At around midday on Wednesday, students from the Glasgow Against Arms and Fossil Fuels (GAAFF) group disrupted the university’s science and technology careers fair as part of an ongoing campaign calling on the university to sever ties with the arms industry.
Around 20 students surrounded the stalls of GE Aerospace, the Royal Air Force (RAF) and BAE Systems, holding a banner which read “drop arms companies” and waving Palestinian flags.
Some students gave speeches, drawing attention to the organisations’ involvement in the ongoing conflict in Gaza.
The group said representatives from BAE Systems and the RAF packed up their stalls and left the event shortly after.
GE Aerospace is a subsidiary of General Electric, which GAAFF said provides engines to the Israeli military and naval forces, notably for the F-17 fighter jet.
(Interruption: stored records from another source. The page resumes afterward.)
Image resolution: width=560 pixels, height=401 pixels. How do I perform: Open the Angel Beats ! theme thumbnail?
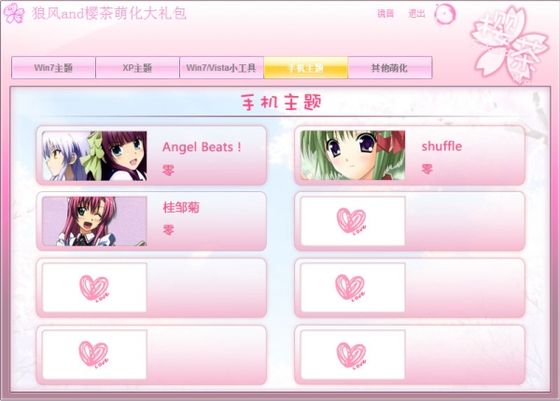click(x=95, y=156)
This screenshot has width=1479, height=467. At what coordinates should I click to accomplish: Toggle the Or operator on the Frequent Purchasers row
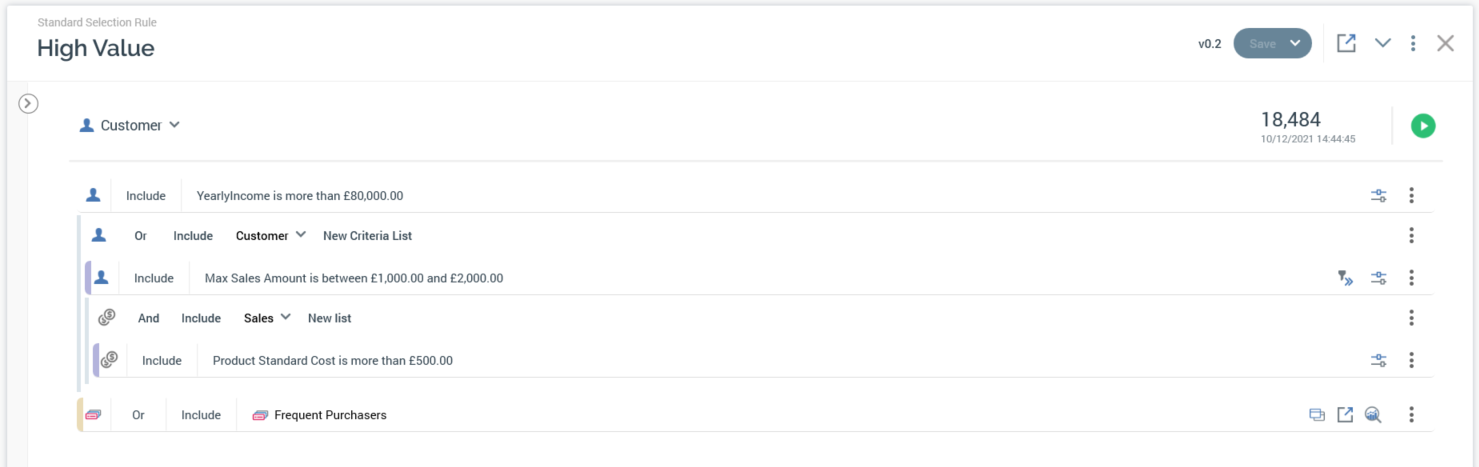[x=139, y=415]
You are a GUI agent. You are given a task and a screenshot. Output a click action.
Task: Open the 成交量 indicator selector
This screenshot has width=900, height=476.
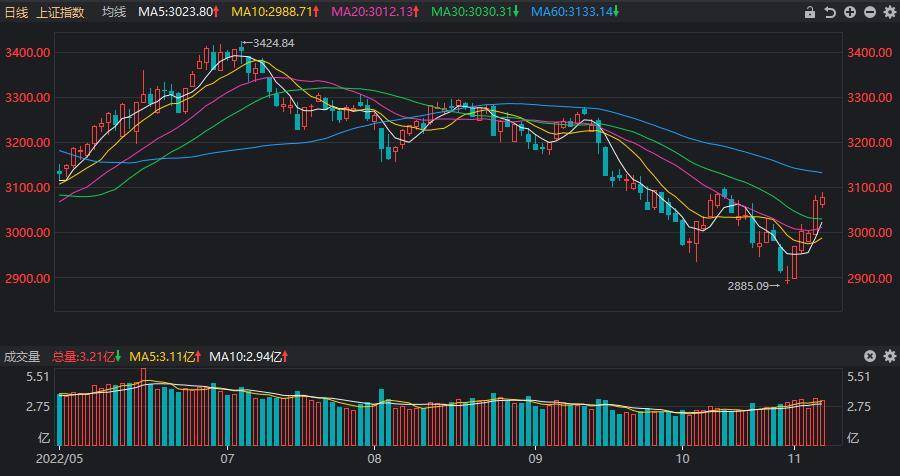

Independent research centre Who Profits found that F-16 jets produced by General Electric were used during Israel’s military assaults on Gaza in 2008 to 2009 and 2014, including in the targeting of civilians and civilian infrastructures and in attacks on homes and refugee camps.
F-16 jets were also repeatedly used in 2018 to conduct airstrikes in Gaza, resulting in civilian deaths.
In January, Declassified UK revealed that the UK military had flown 50 surveillance missions over Gaza since December 2023, from the Akrotiri RAF base in Cyprus.
We previously told how BAE Systems – an arms company with factories in Glasgow and Dunfermline – has been hit with multiple protests from pro-Palestine activists.
The group is also part of the wider ADS Group, which we revealed had lobbied MSPs 22 times so far in 2024 to help change public perception around the arms industry.
GAAFF called on management at Glasgow University to divest from arms companies, ban arms companies from recruiting at careers fairs and to end research partnerships with arms and fossil fuel companies.
Jemma Taylor, engineering student and GAAFF activist, said: “I am taking action today out of disgust for this university’s complicity in Israel’s campaign in Palestine and Lebanon.
“How can Glasgow University call itself a ‘university of world changers’ while profiting from violence?
“As a STEM student, I won’t allow these companies to recruit here. They have no place on this campus, and I urge fellow students to reject blood money and stand against these morally bankrupt industries.”